Cancer Treatment - Sore Mouth, Gums or Throat

Good oral care is important during cancer treatment. Some anticancer drugs can cause sores in the mouth and throat, a condition called stomatitis or mucositis. Anticancer drugs also can make these tissues dry and irritated or cause them to bleed. Patients who have not been eating well since beginning chemotherapy are more likely to get mouth sores.

Mouth sores, tender gums, and a sore throat or esophagus often result from radiation therapy, chemotherapy, or infection. If you are under treatment for cancer and have a sore mouth or gums, see your doctor to be sure the soreness is a treatment side effect and not an unrelated dental problem. The doctor may be able to give you medicine that will control mouth and throat pain. Your dentist also can give you tips for the care of your mouth.

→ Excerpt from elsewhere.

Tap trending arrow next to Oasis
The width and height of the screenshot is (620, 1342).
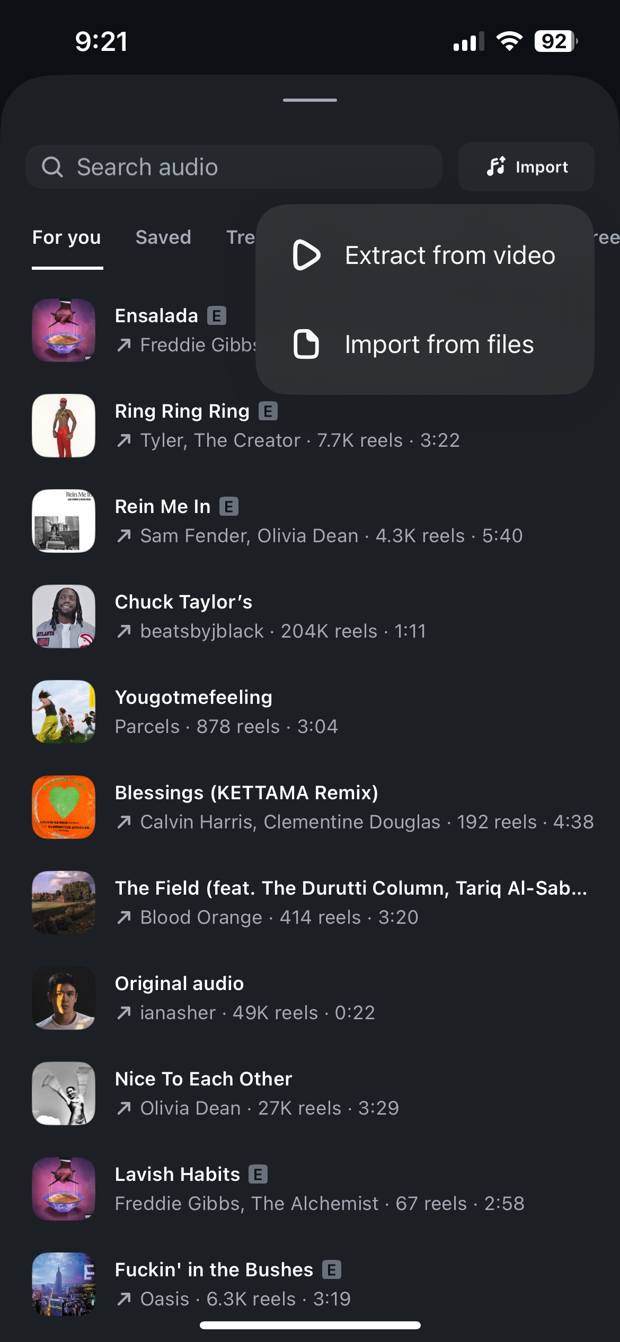(124, 1299)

In addition to being painful, mouth sores can become infected by the many germs that live in the mouth. Every step should be taken to prevent infections, because they can be hard to fight during chemotherapy and can lead to serious problems.

How can I keep my mouth, gums, and throat healthy?

  • Talk to your doctor about seeing your dentist at least several weeks before you start chemotherapy. You may need to have your teeth cleaned and to take care of any problems such as cavities, gum abscesses, gum disease, or poorly fitting dentures. Ask your dentist to show you the best ways to brush and floss your teeth during chemotherapy. Chemotherapy can make you more likely to get cavities, so your dentist may suggest using a fluoride rinse or gel each day to help prevent decay.
  • Brush your teeth and gums after every meal. Use a soft toothbrush and a gentle touch. Brushing too hard can damage soft mouth tissues. Ask your doctor, nurse, or dentist to suggest a special toothbrush and/or toothpaste if your gums are very sensitive. Rinse with warm salt water after meals and before bedtime.
  • Rinse your toothbrush well after each use and store it in a dry place.
  • Avoid mouthwashes that contain any amount of alcohol. Ask your doctor or nurse to suggest a mild or medicated mouthwash that you might use. For example, mouthwash with sodium bicarbonate (baking soda) is non-irritating.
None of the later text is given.